Ora, ci sono due modi per leggere Silvio Baldini: o è un paraculo destinato a un girone dantesco oppure è un individuo moralmente e spiritualmente ben al di sopra della media.
La prima ipotesi è quella più semplice da sposare. Dopo l’amichevole estiva col Pisa ha visto che il suo Palermo si era sfaldato ed ha abbandonato la barca prima di prendere l’imbarcata che si sta invece prendendo, piena, Corini. Idem a Perugia, tre partite, zero punti, giocatori refrattari, ciao, ciao. Col piccolo particolare della rinuncia ai contratti ed ai soldi ad essi legati.
La seconda ipotesi è difficile da accettare nel Brave New World della società illuminata del III millennio. Sui social ho letto commenti di gente che lo accusava di mitizzare il concetto di famiglia. Da un lato lui, il suo modo di fare unico, il suo mettere la famiglia sempre al centro di tutto, dall’altro la realtà di una società secondo cui basare la tua vita su un’idea considerata superata, se non vista anzi come una minaccia per il “progresso” umano, è qualcosa di inconcepibile.

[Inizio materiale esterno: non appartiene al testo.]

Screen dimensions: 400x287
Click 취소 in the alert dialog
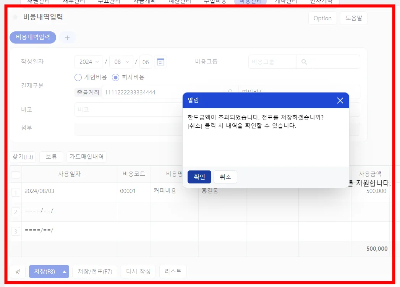(x=225, y=177)
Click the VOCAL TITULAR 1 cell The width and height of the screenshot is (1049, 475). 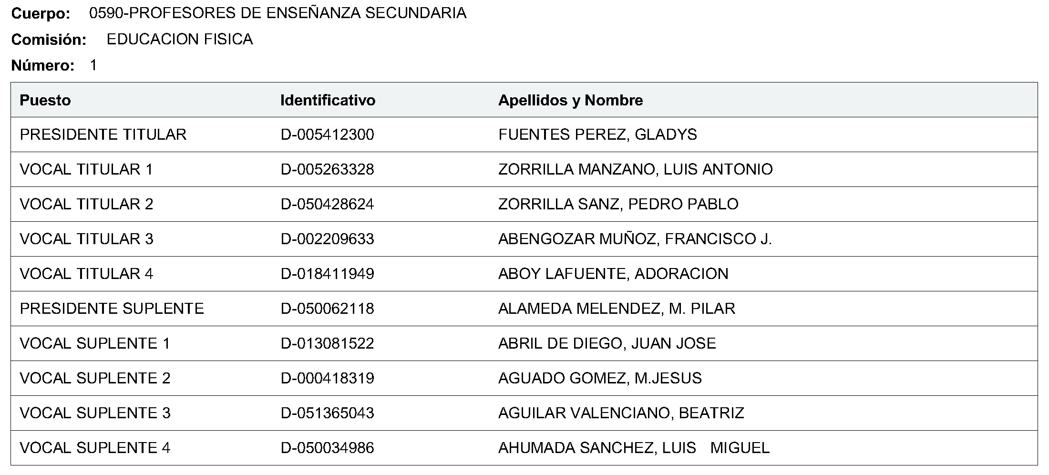(x=86, y=169)
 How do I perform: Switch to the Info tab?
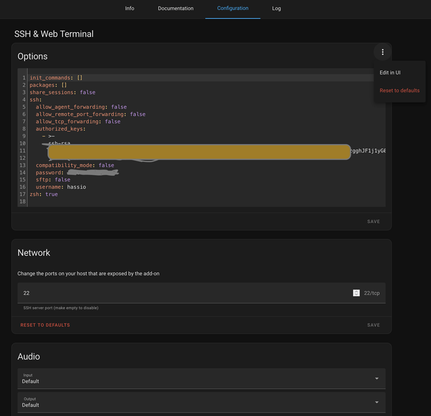[129, 8]
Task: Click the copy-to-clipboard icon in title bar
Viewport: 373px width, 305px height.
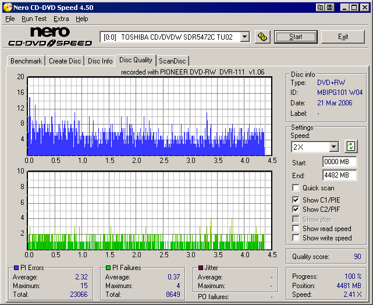Action: [320, 8]
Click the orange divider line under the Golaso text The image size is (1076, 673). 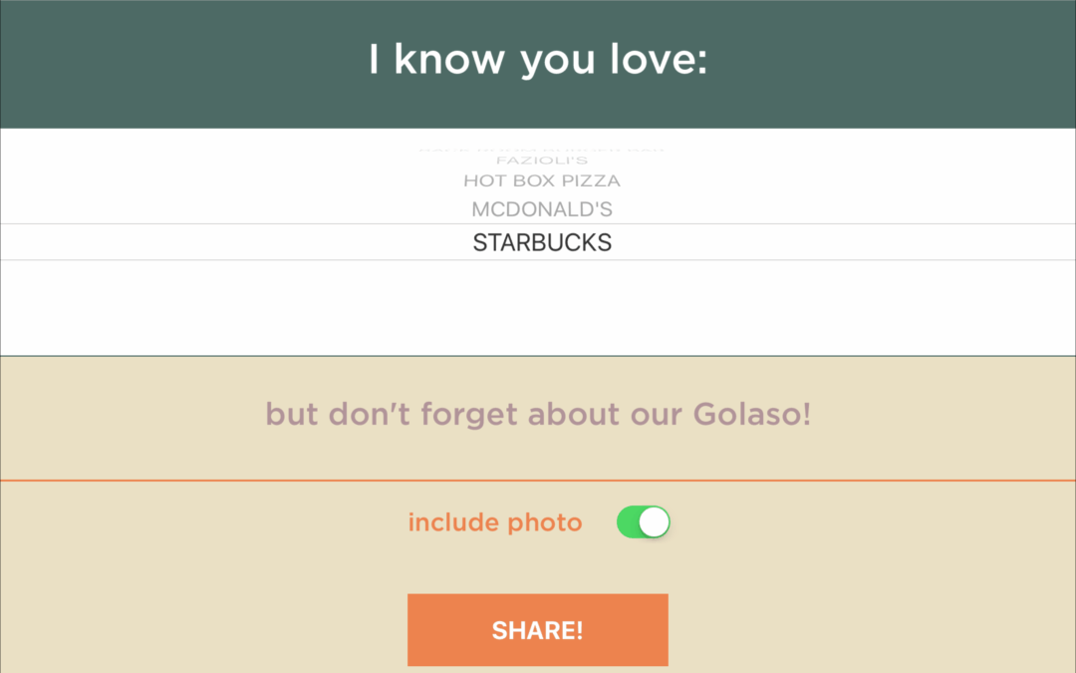click(538, 480)
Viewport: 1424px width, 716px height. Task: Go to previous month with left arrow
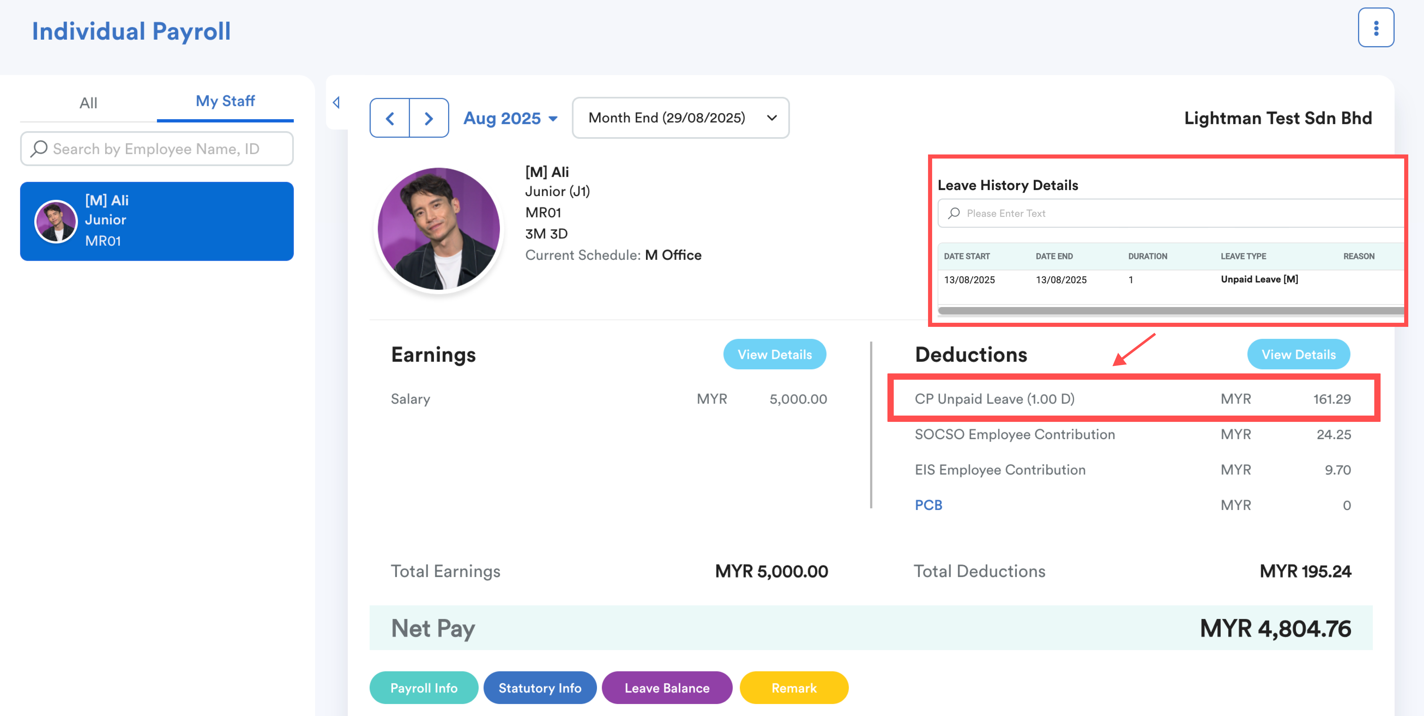click(390, 118)
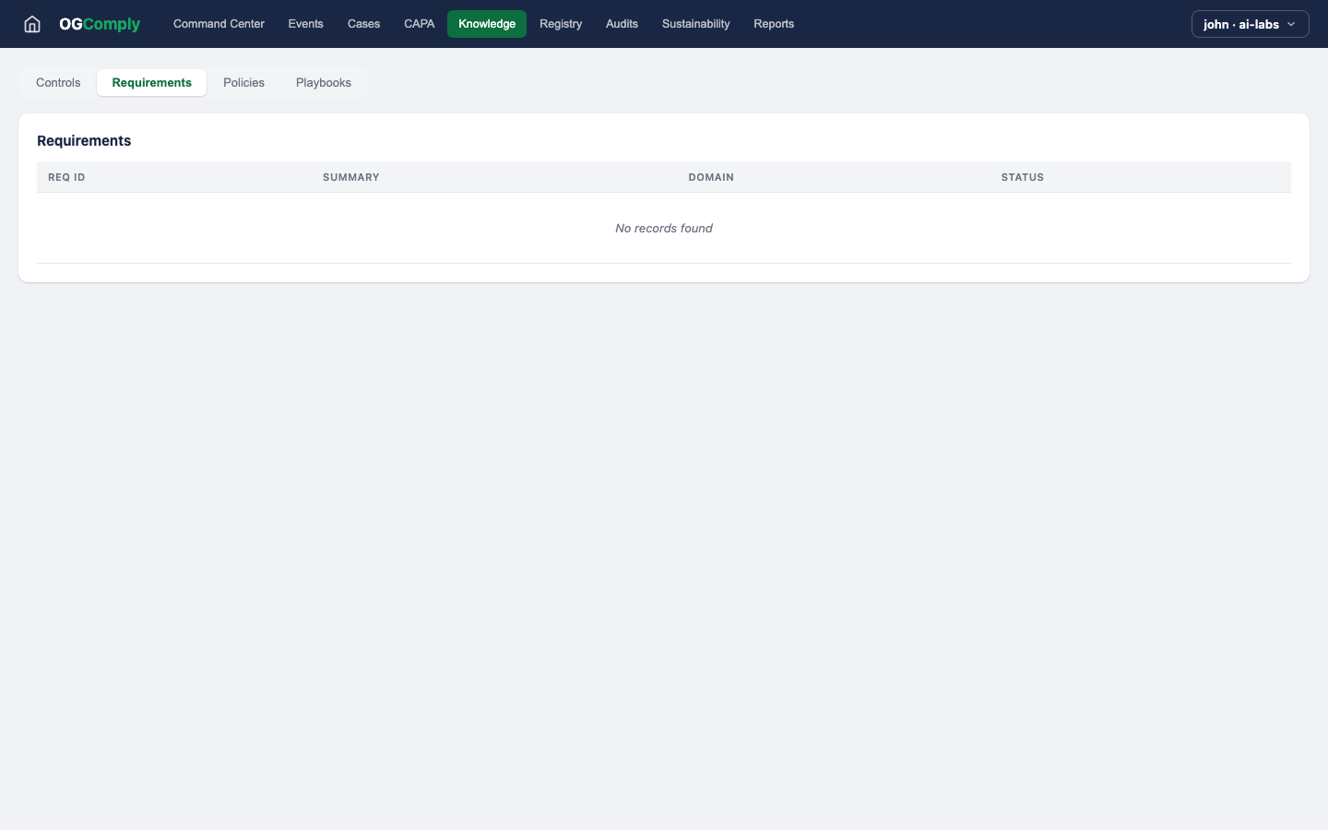Go to the Events section

(305, 24)
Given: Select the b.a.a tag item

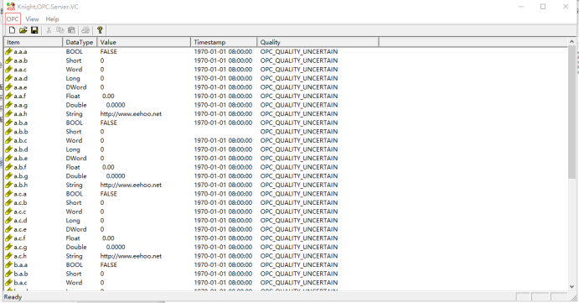Looking at the screenshot, I should (x=21, y=265).
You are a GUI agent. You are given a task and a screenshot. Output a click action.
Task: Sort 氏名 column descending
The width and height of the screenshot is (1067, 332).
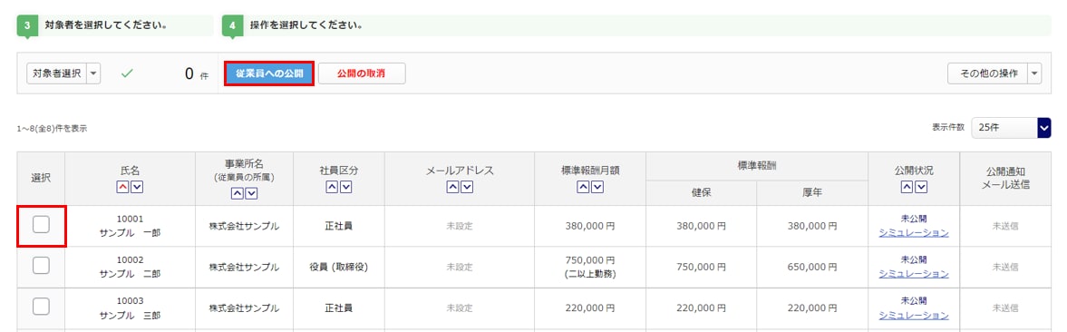tap(137, 187)
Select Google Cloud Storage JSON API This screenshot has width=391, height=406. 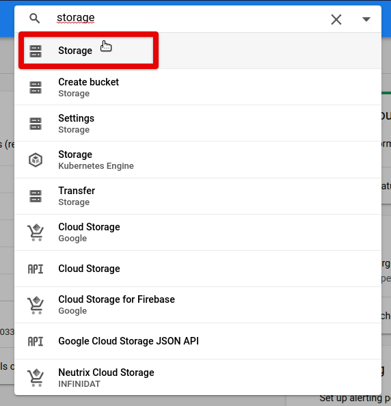coord(198,341)
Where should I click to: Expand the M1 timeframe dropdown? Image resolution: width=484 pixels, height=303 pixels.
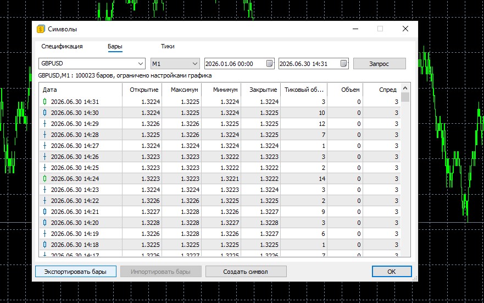click(x=195, y=64)
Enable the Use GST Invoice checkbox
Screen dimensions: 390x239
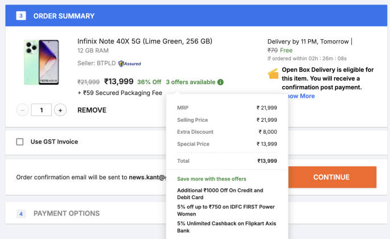coord(20,142)
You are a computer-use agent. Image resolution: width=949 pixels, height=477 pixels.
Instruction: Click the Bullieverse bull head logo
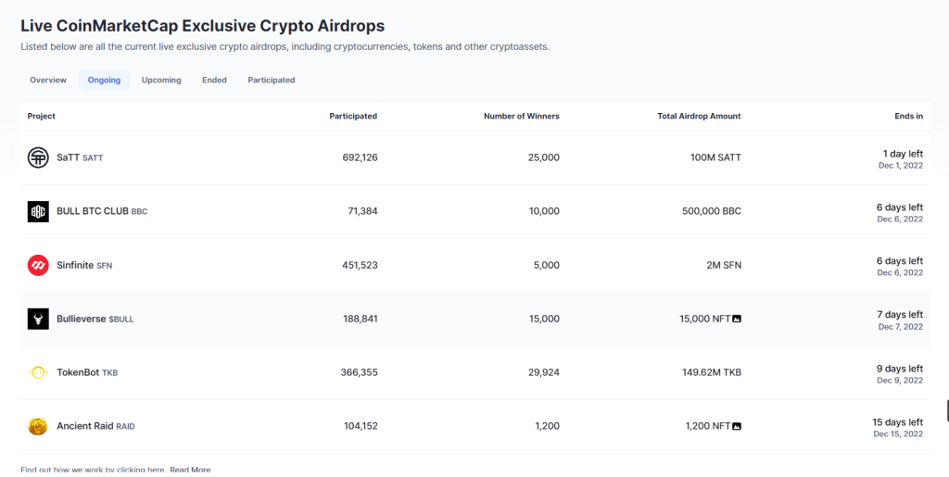pyautogui.click(x=38, y=319)
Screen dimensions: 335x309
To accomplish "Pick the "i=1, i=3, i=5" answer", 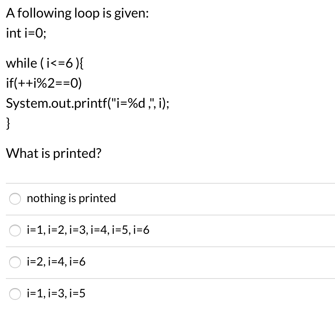I will pyautogui.click(x=15, y=294).
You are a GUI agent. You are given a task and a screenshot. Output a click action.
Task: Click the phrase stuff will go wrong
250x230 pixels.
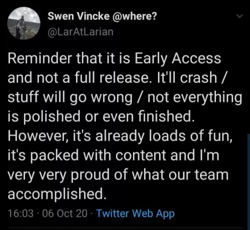(70, 98)
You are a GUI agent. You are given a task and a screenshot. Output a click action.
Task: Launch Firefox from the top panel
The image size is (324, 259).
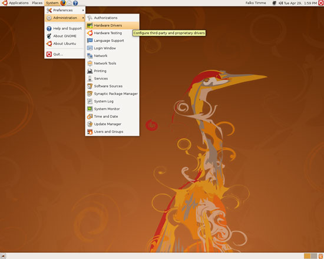63,3
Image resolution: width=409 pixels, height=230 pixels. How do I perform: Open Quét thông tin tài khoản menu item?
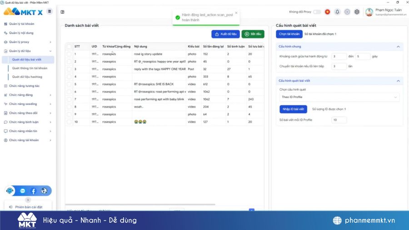click(x=30, y=68)
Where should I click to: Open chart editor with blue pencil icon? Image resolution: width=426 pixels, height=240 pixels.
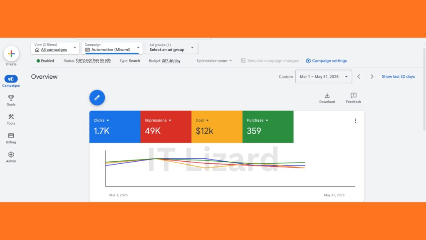point(97,98)
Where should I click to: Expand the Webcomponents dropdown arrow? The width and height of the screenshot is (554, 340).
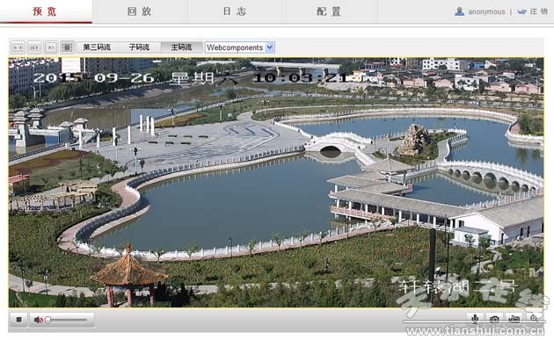coord(270,47)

Io, che di fottute nella vita ne ho preso tantissime, gente che credevo amica e poi amica non era, personaggi che ho quasi divinizzato, per poi scoprire che Vanna Marchi gli spicciava casa, potrei starmene tranquillo ed evitare di prendere posizione, eppure…
Eppure io penso che Baldini sia davvero one of a kind e aggiungo che il calcio dovrebbe lasciarlo definitivamente. Credo che lo scorso anno abbia realizzato qualcosa di irripetibile, ai limiti del magico e credo pure che il suo più grande errore sia stato quello di non presentare le dimissioni un secondo dopo avere vinto col Padova. Quel Palermo, quella famiglia, aveva ragione di esistere per una sola stagione. Il calcio non è famiglia, non potrà mai esserlo, al netto di brevi, piccoli momenti. Al netto di un mese di play off.
Caro Silvio, adesso, davvero, goditi la famiglia. E non deludermi. Almeno tu.